IAS officer emails B-school alumni list over Zomato spillage issue: ‘Need contact details of senior manager’
An IAS officer purportedly emailed the entire alumni list of a top business school over a Zomato spillage issue.
An IAS officer purportedly emailed the entire alumni list of a top business school over a Zomato spillage issue, requesting the contact details of a senior Zomato executive. A screenshot of the email has surfaced on the social media platform X, where it has polarised opinion.
According to the X account that first posted the screenshot, the IAS officer is himself an alumnus of the business management school. The X account, named “Corporate Majboor”, criticised the bureaucrat for spamming the alumni mailing list with his request for the contact details of a senior Zomato manager.
“If you wondered how our IAS officers work, this dude after his B-School joins IAS only to spam the mailing list with the most wahiyat (nonsense) concerns,” the X account wrote.
IAS officer’s email
In his email, the B-school graduate and IAS officer explained that a family member in Gurgaon experienced a spillage issue while ordering from Zomato. However, both Zomato and the restaurant from which they ordered refused to shoulder responsibility for the incident.
“I need the contact details of a senior Zomato manager responsible for delivery and restaurant listings,” the IAS officer allegedly wrote in his email to former batchmates.
“This is regarding my family member's recent order from Chicago Pizza in Gurgaon via Zomato, where the soft drinks were spilled due to poor packaging. Both the Zomato chat support and the restaurant owner refused to take responsibility, instead shifting the blame to the delivery boy,” he explained.
“Despite the evident packaging issue, the restaurant denied any fault and even stated, ‘If you want to complain about us to Zomato, go ahead’,” the bureaucrat claimed.
HT.com has not independently verified the authenticity of this information.
While sharing the screenshot, the X account blurred out the name of the IAS officer.
The reactions
The email proved polarising on X, where some said there was nothing wrong with an IAS officer using the resources at his disposal to address a complaint. Others, however, called it a misuse of power.
“If he can mail this to his batch, imagine the kind of mails he'll be writing to his staff there!” wrote one X user.
“Bureaucracy yields power in democracy because they are neither answerable nor elected,” another opined.
However, a third X user wrote: “So? What is wrong with it? It's good that he is on it. You spend money for services, it isn't for free.
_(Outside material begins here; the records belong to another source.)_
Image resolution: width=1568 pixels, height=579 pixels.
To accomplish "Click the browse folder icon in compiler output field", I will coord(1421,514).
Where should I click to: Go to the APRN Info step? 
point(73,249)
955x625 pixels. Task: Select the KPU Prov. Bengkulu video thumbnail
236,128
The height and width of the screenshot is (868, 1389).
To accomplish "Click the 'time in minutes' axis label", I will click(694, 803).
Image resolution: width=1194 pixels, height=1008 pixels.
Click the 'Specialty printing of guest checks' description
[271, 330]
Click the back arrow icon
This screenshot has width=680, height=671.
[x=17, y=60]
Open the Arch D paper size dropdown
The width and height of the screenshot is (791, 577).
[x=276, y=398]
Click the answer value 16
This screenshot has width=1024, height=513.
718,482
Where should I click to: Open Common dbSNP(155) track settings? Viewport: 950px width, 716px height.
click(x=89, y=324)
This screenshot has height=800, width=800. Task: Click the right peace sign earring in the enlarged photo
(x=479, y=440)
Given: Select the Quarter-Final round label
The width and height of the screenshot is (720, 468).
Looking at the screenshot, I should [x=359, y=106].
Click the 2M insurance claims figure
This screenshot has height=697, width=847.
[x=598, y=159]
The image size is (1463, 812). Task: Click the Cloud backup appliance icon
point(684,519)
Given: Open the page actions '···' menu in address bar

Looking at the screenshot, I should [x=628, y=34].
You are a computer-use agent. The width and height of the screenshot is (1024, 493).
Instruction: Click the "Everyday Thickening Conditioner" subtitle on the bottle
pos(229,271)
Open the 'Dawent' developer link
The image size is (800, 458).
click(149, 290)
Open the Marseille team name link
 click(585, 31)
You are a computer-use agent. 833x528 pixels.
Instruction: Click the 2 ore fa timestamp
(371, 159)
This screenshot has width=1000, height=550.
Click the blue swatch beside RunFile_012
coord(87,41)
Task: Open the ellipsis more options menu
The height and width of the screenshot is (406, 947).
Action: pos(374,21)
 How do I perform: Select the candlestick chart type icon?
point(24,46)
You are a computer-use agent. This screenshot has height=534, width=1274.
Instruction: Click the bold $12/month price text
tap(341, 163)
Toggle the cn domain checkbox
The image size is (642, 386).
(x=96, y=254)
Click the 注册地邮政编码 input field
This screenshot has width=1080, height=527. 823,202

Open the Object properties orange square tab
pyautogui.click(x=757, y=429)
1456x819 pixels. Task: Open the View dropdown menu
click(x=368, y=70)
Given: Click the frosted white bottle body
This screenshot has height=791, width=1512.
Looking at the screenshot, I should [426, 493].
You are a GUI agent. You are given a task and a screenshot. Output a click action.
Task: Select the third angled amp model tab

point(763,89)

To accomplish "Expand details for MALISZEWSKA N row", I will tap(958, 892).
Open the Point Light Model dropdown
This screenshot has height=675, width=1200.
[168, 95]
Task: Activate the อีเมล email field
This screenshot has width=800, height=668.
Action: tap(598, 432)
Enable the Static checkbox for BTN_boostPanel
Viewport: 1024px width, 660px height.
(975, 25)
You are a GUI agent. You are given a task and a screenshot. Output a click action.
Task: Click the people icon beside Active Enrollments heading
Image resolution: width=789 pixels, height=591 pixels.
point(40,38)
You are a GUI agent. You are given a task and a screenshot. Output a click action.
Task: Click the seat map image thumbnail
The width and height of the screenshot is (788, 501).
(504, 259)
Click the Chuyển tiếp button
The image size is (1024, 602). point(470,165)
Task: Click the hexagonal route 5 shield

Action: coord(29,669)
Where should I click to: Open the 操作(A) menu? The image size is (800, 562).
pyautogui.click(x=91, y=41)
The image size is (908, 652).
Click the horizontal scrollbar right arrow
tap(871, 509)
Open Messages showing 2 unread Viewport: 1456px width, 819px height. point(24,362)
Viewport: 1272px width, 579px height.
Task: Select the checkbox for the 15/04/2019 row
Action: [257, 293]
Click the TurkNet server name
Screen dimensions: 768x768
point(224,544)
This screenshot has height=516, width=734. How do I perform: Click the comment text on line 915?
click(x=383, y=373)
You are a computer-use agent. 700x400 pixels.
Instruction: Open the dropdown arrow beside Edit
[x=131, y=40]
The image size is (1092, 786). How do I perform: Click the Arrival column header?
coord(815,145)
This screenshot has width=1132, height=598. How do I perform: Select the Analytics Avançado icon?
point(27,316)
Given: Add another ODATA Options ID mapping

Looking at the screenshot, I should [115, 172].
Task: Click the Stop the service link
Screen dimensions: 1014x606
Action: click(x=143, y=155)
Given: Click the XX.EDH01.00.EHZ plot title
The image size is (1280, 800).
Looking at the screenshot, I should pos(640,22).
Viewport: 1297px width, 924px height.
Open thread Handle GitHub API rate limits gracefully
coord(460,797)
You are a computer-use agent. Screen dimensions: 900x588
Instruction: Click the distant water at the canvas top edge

I thank him for doing this because he can get things right for even other customers.”
In agreeing with him, another X user added: “Bahut shi kiya,these delivery apps have started to suck lately, they will keep shifting responsibility and god forbid you have to talk to their customer care. It always goes to some automated voice and this might be most wahiyat concern for you but this is surely most wahiyat customer service.”